Além disso, temos escolas agrotécnicas na região que começam a incorporar a vinha como mais um cultivo, então o futuro é muito promissor porque, em simultâneo, há cada vez mais vinhedos. Antes os enólogos vinham do Uruguai, mas agora temos uma configuração de profissionais argentinos se desenvolvendo em Entre Ríos.
Depois veio a Associação das Mulheres entrerrianas do Vinho…
Quando abriu o curso técnico e começamos a percorrer os vinhedos para que as e os estudantes pudessem fazer as atividades práticas, descobrimos muitas plantações dirigidas por mulheres. Inclusive percebemos que, talvez por estarem sozinhas e apesar de produzirem vinhos de qualidade, elas não se atreviam a mostrá-los ou comercializá-los.

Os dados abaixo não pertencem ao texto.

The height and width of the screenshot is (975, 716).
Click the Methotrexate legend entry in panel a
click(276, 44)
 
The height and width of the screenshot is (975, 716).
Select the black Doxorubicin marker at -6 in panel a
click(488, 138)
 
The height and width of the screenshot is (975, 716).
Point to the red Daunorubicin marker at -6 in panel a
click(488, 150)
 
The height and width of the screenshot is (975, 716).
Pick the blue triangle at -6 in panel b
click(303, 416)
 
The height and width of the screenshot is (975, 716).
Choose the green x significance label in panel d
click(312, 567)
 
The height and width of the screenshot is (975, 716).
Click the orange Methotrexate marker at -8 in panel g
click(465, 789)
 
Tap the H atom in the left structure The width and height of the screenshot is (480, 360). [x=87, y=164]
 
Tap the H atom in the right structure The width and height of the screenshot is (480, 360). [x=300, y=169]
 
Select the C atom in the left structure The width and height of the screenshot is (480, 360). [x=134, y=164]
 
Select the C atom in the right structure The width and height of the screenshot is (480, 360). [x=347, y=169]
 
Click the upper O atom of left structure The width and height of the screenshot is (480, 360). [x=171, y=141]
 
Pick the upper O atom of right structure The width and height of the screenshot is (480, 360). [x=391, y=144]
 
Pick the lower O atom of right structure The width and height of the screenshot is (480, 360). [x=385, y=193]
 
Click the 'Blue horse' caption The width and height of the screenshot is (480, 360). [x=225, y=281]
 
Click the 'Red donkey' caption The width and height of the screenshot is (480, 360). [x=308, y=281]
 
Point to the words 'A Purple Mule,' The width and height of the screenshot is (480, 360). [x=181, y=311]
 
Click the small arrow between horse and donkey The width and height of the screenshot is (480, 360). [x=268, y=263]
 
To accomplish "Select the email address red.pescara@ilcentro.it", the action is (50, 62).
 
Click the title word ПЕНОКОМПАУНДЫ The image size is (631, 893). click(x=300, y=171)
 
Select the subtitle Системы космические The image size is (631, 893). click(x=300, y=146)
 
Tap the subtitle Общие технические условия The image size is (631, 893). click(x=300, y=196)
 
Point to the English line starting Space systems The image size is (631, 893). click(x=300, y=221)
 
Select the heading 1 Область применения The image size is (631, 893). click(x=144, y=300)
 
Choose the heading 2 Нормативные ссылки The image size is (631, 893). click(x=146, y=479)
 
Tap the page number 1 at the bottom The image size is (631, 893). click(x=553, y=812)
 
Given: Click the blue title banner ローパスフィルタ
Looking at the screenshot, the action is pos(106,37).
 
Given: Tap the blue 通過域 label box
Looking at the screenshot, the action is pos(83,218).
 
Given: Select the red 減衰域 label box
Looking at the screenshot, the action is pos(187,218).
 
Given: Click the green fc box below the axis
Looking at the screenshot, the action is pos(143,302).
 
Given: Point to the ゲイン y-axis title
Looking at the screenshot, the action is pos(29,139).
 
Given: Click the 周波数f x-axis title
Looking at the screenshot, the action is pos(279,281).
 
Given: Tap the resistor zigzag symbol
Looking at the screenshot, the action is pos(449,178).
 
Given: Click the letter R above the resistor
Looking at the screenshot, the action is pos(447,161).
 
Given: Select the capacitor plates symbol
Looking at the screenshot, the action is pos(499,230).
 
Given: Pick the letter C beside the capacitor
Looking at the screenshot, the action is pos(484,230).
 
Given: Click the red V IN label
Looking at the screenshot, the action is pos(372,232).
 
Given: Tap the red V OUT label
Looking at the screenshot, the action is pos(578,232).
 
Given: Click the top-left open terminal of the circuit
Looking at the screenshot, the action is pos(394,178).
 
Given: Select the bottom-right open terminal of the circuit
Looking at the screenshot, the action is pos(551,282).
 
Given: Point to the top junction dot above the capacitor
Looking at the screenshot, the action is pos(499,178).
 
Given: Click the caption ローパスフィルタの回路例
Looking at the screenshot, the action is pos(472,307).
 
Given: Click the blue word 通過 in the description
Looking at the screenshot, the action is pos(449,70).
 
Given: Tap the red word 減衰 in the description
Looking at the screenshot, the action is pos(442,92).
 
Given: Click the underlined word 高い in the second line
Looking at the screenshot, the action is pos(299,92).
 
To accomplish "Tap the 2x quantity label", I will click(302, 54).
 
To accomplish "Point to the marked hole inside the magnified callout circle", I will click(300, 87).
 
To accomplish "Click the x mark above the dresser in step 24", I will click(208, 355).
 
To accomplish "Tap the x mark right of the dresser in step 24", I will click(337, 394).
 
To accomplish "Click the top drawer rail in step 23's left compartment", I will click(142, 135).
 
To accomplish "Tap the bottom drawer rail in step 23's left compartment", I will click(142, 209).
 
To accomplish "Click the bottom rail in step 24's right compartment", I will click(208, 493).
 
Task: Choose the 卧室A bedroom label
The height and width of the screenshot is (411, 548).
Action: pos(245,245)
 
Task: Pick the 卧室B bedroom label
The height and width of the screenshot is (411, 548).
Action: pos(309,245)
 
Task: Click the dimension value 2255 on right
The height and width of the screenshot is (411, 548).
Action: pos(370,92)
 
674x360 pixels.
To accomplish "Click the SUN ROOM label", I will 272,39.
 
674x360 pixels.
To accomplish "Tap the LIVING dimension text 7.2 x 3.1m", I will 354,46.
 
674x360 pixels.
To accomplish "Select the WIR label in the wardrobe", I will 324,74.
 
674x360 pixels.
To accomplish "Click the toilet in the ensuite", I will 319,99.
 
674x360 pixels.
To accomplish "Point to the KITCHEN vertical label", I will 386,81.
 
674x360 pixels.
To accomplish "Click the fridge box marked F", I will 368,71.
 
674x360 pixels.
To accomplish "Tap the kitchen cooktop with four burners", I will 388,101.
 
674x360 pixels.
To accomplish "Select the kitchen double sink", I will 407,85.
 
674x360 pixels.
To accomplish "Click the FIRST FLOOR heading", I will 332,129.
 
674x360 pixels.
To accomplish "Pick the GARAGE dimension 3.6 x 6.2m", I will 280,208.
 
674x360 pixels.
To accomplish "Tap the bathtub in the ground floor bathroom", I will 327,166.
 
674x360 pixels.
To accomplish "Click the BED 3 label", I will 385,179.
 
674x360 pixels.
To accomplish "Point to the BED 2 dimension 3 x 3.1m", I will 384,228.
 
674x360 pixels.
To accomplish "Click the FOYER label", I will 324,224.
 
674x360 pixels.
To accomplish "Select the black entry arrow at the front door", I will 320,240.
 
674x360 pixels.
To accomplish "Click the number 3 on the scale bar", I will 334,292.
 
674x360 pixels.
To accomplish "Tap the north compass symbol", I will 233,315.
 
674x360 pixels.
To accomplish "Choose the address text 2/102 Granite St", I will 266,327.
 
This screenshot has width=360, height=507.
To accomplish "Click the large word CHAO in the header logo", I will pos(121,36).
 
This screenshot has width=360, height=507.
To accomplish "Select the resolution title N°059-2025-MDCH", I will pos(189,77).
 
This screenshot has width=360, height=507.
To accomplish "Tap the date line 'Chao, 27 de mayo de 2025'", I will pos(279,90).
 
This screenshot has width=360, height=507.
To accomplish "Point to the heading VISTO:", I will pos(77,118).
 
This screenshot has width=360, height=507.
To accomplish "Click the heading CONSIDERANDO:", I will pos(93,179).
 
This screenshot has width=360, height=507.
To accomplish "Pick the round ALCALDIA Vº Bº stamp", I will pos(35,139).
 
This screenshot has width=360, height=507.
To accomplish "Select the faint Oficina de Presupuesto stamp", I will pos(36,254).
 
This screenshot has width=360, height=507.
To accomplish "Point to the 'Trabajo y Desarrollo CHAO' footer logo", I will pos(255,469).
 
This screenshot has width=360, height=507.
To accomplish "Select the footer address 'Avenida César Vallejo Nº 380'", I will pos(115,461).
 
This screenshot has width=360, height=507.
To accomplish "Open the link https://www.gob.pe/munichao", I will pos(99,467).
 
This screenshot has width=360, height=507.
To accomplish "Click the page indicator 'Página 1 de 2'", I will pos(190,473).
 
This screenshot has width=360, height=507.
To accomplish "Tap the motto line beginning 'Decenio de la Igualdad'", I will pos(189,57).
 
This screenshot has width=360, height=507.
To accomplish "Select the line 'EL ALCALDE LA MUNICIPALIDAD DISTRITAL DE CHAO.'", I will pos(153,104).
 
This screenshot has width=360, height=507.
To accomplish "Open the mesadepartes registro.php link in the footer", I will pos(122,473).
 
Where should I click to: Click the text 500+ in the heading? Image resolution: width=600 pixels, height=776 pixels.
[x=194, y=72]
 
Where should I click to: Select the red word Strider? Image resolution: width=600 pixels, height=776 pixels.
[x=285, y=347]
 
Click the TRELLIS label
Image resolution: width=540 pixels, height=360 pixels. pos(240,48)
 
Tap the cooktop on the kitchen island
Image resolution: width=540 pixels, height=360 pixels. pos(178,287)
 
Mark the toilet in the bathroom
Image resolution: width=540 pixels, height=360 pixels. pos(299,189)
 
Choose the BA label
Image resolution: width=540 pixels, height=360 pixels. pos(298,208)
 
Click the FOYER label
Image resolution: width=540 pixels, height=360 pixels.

Foi assim que surgiu a Associação, porque como grupo conseguimos unir os diferentes perfis de todas nós que participamos. Há profissionais de marketing, técnicas enólogas, advogadas, graduadas em comércio exterior e muitas outras. Somos mulheres que nos apoiamos em cada empreendimento (fazemos treinamentos, eventos, feiras, degustações) visando incrementar o trabalho das mulheres nos vinhedos.
Ajudamo-nos no que for necessário: pode ser proteger as uvas porque a chuva está por chegar, desenhar um rótulo, pedir um empréstimo para desenvolver uma vinícola ou compartilhar dicas de comercialização e marketing. A gente se ajuda, temos conhecimento plural.
Como vocês trabalham as questões de gênero?
Até há relativamente pouco tempo, as mulheres que gostavam de vinho eram mal vistas. Acredito que nos últimos cinco anos avançamos muito, hoje não temos mais que posicionar o consumo feminino de forma alguma, isso é bem claro. Somos muitas pessoas que trabalham para que Entre Ríos volte a ser protagonista na indústria vitivinícola. E nesse caminho, as mulheres entrerrianas do vinho avançam a cada dia.